Ligne. Le but est de signer des accords de réadmission des immigrés illégaux, comme cela a été fait, notamment, avec le Maroc ou l'Algérie. Madrid suit l'exemple de nombreux pays européens que l'histoire ou la géographie placent en première ligne. L'Italie et l'Allemagne avaient tenté en 2004 de passer directement un accord avec la Libye pour qu'elle installe sur son sol des «camps d'accueil» pour les refoulés, ce qui déchaîna justement l'ire des organisations de défense des droits de l'homme : ils restèrent vides.

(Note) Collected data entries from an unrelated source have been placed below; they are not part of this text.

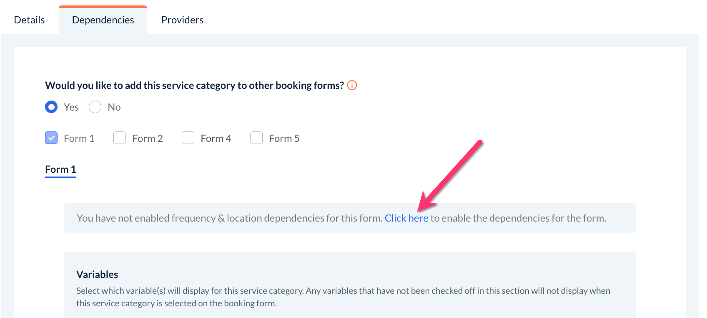Click the 'No' option label text
The image size is (707, 318).
[x=114, y=107]
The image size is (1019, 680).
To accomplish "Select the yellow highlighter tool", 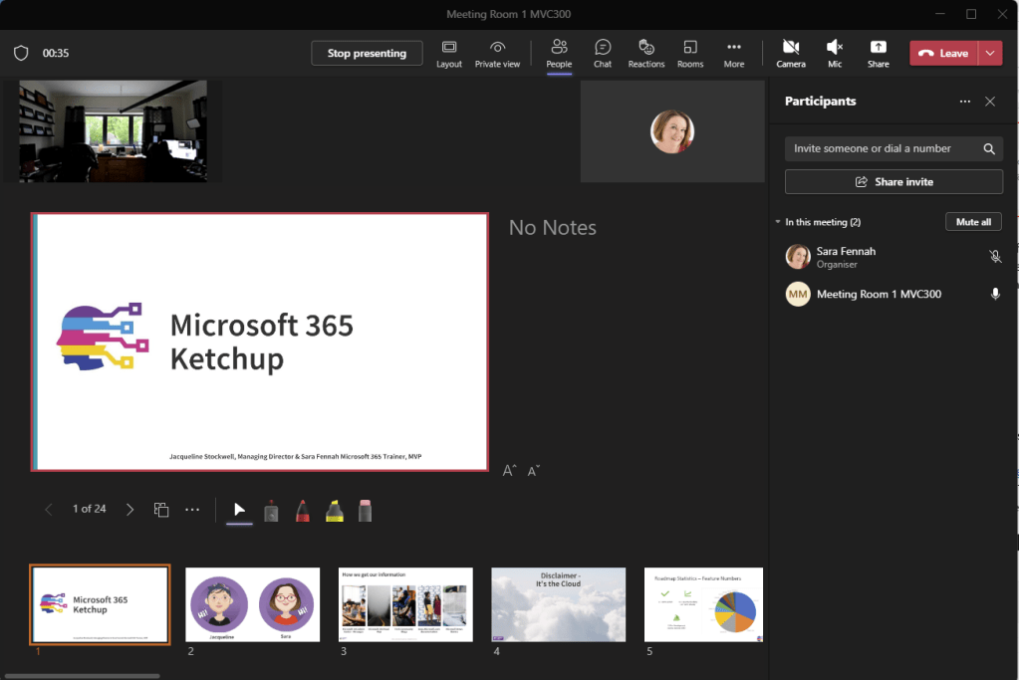I will point(335,511).
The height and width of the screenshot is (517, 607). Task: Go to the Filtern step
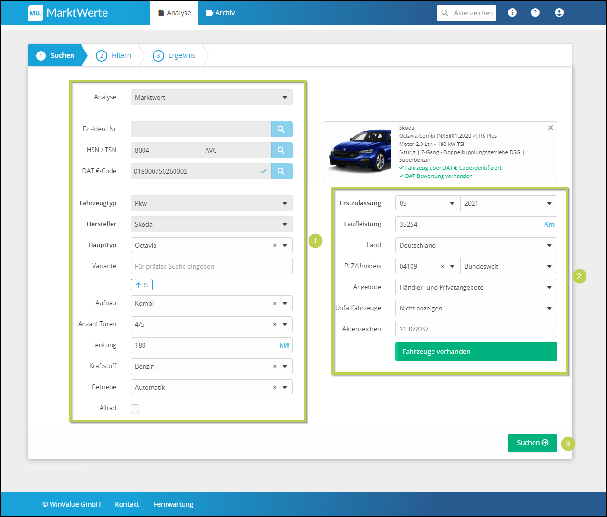tap(114, 56)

«Le dénominateur commun de la politique des Européens est la volonté de mieux contrôler les frontières externes de l'Union, mais cela ne peut pas régler le problème. Il y a dans ces pays de réels besoins de main-d'oeuvre, d'où ces flux entérinés a posteriori par des opérations de régularisation de masse comme celles menées en Espagne et en Italie ces dernières années», souligne Jean-Philippe Chauzy, de l'OIM (Office international pour les migrations). Le renforcement des contrôles a surtout pour effet de changer les itinéraires des candidats au rêve européen. L'afflux record aux Canaries, avec 7 500 arrivées depuis janvier, s'explique ainsi par le durcissement des autorités marocaines, qui bloquent désormais l'accès vers les enclaves espagnoles de Ceuta ou Melilla. L'an dernier, les clandestins s'embarquant vers les Canaries partaient d'El Ayoun, au Sahara espagnol, distant d'à peine 100 km. Le renforcement de la surveillance les a obligés à partir des côtes mauritaniennes, à trois jours de mer, puis de celles du Sénégal, à une semaine de navigation. Un trajet toujours plus long, plus dangereux et plus cher.

Les experts soulignent néanmoins que la grande majorité des immigrants illégaux arrivant chaque année dans l'espace Schengen ­ 300 000 personnes selon l'OIM ­ débarque avec des visas de tourisme. La presse espagnole relève ainsi que 60 000 Bulgares et Roumains seraient rentrés illégalement en Espagne depuis le début de l'année.

Mot. L'immigration reste un enjeu majeur des prochaines années pour une Europe à la population vieillissante. Mais sur cette question, les 25 restent à l'heure du chacun pour soi, avec des réponses opposées sinon contradictoires. «L'UE ne dispose d'aucune compétence dans la question des flux migratoires : les Etats membres ont toujours refusé qu'elle ait son mot à dire sur le nombre d'étrangers qu'ils admettent sur leur territoire», rappelait Franco Frattini, commissaire européen pour la Justice et les Affaires intérieures (Libération du 1er avril). Les opinions publiques de nombreux pays, notamment en Europe du Nord, qui furent longtemps accueillants, affichent une hostilité croissante et prêchent pour un contrôle. Quand, l'année dernière, le gouvernement espagnol régularisa plus de 500 000 clandestins, il fut critiqué par les gouvernements allemand et néerlandais, qui lui rappelèrent que l'immigré régularisé en Espagne peut à terme s'installer dans n'importe quel autre pays de l'Union.

Il y a pourtant l'urgence d'une approche commune. Comme le soulignait l'an dernier un rapport de la Commission, l'UE perdra 20 millions de travailleurs entre 2010 et 2030 du fait du vieillissement démographique. Pour rester compétitive, elle devra revoir à la hausse sa politique d'admissions des immigrés.